Simon Wambua Mbuvi, 44, earned a living in Kenya as a farm labourer. Now he will spend the rest of his life in a Chinese jail, joining 30 other Kenyans languishing in the Asian country for various crimes.
Two weeks ago, the Chinese Intermediate People’s Court of Guangzhou Municipality in Guangdong Province found him guilty of trafficking drugs into Chinese territory, in his stomach.
Court documents obtained by the Nation show that Chief Judge Hu Peng and colleagues Wen Fangdao and Huang Jian found Mbuvi had about 947 grammes of cocaine in his stomach and gave him a life sentence.
Under the Chinese criminal law, he would be facing a death penalty had the amount been a kilo or more.
Ironically, Mbuvi was not a veteran trafficker. Whether out of greed or naivety, Mbuvi’s ordeal began on the morning of November 25, 2018, after he touched down in Guangzhou on an Ethiopian flight.
As a first-time traveller to China, the Kenyan was everything but a trafficker: He had a valid visa, a return ticket and an itinerary of what he was to do in China; “buy some items and bring them back.”
79 CAPSULES
But his trip had been choreographed by a network of drug kingpins.
It had started three months earlier, when a woman known as Breda approached him with an offer of $2,050 (Sh211,150) to undertake an assignment for her.
Breda, also known as Fridah, did the spadework of buying the ticket, paying visa fees and linking him to other people.
She, however, did not say the man would be on an illegal drugs delivery assignment.
So, on the morning of November 24, Mbuvi set out for China through the Jomo Kenyatta International Airport. He travelled to Addis Ababa for a connecting flight and was linked to two other men.
His hosts gave him food, told him to rest then convinced him to swallow 79 capsules using water and soda. Later, they dropped him off at the airport, where he would board the flight to China.
But there was one instruction: He was not supposed to eat anything aboard the 12-hour flight. In China, some other agents would receive him and host him.
SPIRITED DEFENCE
As he went through the immigration corridors, an X-ray scanner illuminated “suspected granular items”.

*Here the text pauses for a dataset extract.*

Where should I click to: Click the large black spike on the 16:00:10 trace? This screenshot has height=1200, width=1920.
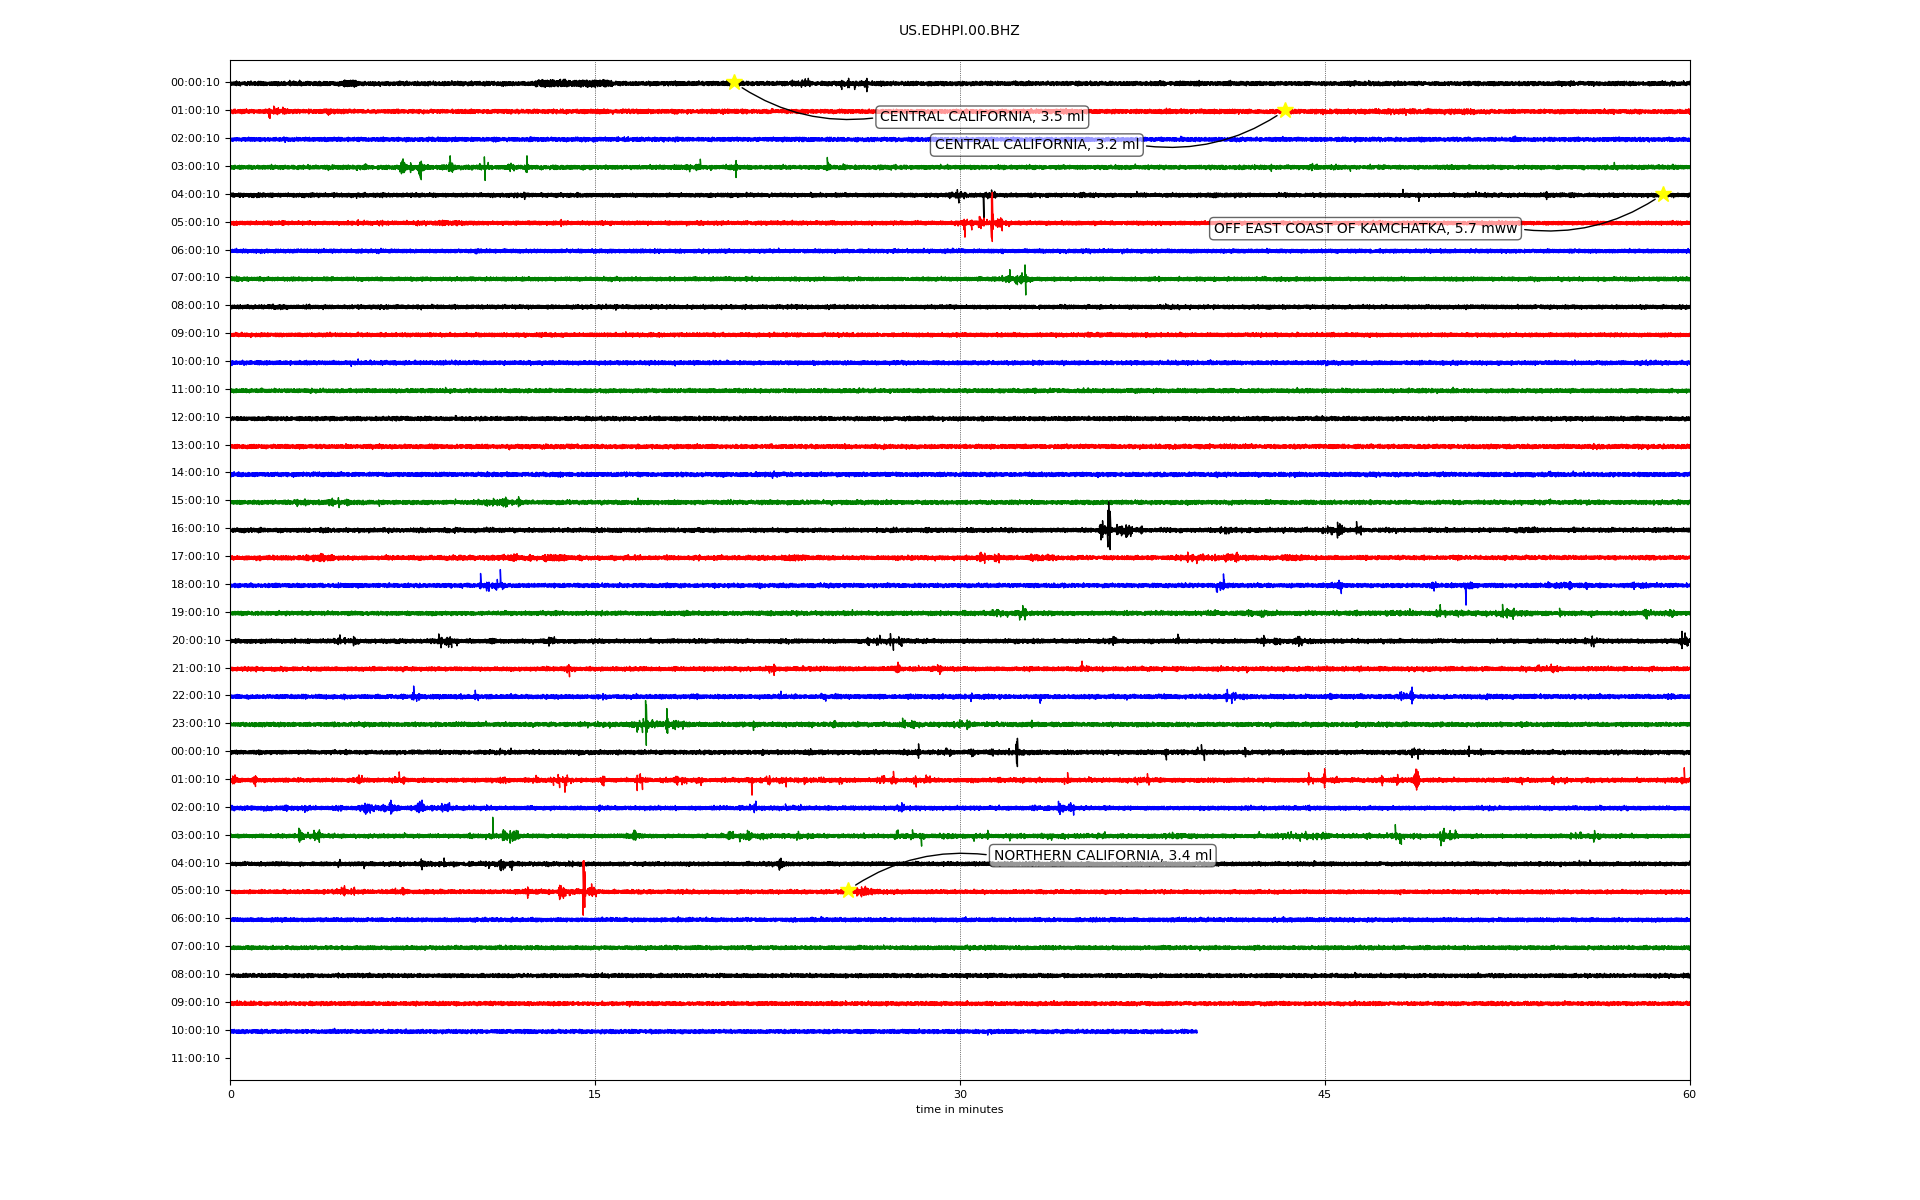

Evidence tabled in court says Mbuvi’s stomach had unusual foreign matter.
Customs personnel “handed the matter over to the Guangzhou Baiyun Airport Customs Anti-Smuggling Sub-bureau in Guangdong.”
In two days he had discharged 79 capsules weighing 947.03 grammes.
He stayed at the Guangdong Provincial General Hospital for two days, satisfying authorities that he was not a drug user himself.
Mbuvi, a first-time offender, tried a spirited defence, telling the court through a translator that he did not know he had swallowed drugs.
When this was dismissed, he said Fridah had forced him to swallow the drugs as part of the deal.
HARMFUL SUBSTANCE
The judges dismissed the defence and ruled that he had carried a substance “extremely harmful to the society”.
They seized the cash he had been given and his Tecno mobile phone.
The court statement published his Chinese contacts but their legal identities differed from the names saved in his phone, suggesting a routine use of nicknames.
Fridah had first contacted Mbuvi in July 2018 and inquired whether he had a passport. She arranged the trip, issued instructions and demanded updates.
Mbuvi was given 10 days to appeal. But in the meantime he will cool his heels in jail. His passport will be handed back to Kenyan authorities.
Kenya and China have no bilateral arrangement to exchange prisoners, so he may spend the rest of his life in Chinese prisons.